Early detection and mitigation of IP Block Scanning is crucial due to its potential impact on organizational security posture:

• Preventing Subsequent Exploitation:

  • Early detection and blocking of scanning activities prevent attackers from identifying vulnerable assets, reducing the risk of targeted exploitation.

• Reducing Attack Surface Exposure:

  • Identifying scanning attempts enables organizations to proactively secure vulnerable services and close unnecessary ports, minimizing attack surface.

• Protecting Sensitive Information:

  • Preventing reconnaissance reduces the likelihood of attackers discovering critical infrastructure or sensitive systems within the network.

• Avoiding Resource Exhaustion and Denial-of-Service:

  • Early detection and response prevent attackers from conducting large-scale DoS/DDoS attacks by identifying potential targets in advance.

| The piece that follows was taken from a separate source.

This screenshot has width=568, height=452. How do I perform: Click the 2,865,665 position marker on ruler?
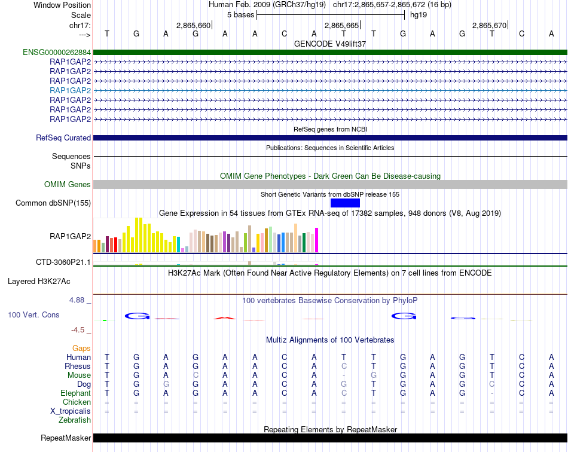[342, 25]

• Compliance and Security Posture:

  • Detecting and responding to scanning activities aligns with compliance requirements and demonstrates proactive security measures, enhancing overall security posture and reducing organizational risk.

Examples

Real-world examples of Scanning IP Blocks in attack scenarios:

• Mirai Botnet:

  • Leveraged automated IP scanning to identify vulnerable IoT devices with default credentials and open Telnet ports.

  • Tools Used: Custom scanning scripts, automated bots.

  • Impact: Massive DDoS attacks against targets, including DNS provider Dyn, causing widespread Internet outages.

• WannaCry Ransomware:

  • Conducted internal network scans post-infection to identify additional hosts vulnerable to the EternalBlue SMB exploit.

  • Tools Used: Built-in SMB scanning capabilities, leveraging EternalBlue exploit.

  • Impact: Global ransomware outbreak affecting hundreds of thousands of systems, causing significant operational disruption.

• Shodan and Censys Usage by Attackers:

  • Attackers utilize publicly available scanning data from platforms like Shodan and Censys to identify vulnerable Internet-facing systems.

  • Tools Used: Shodan, Censys, custom scripts to query exposed services.

  • Impact: Targeted exploitation of vulnerable hosts, data breaches, and unauthorized access.

• APT28 (Fancy Bear):

  • Conducted extensive reconnaissance through IP scanning to identify targets' exposed services and potential vulnerabilities.

  • Tools Used: Nmap, custom scanning scripts, stealth scanning techniques.

  • Impact: Targeted cyber espionage campaigns, data exfiltration, and compromise of sensitive governmental and organizational networks.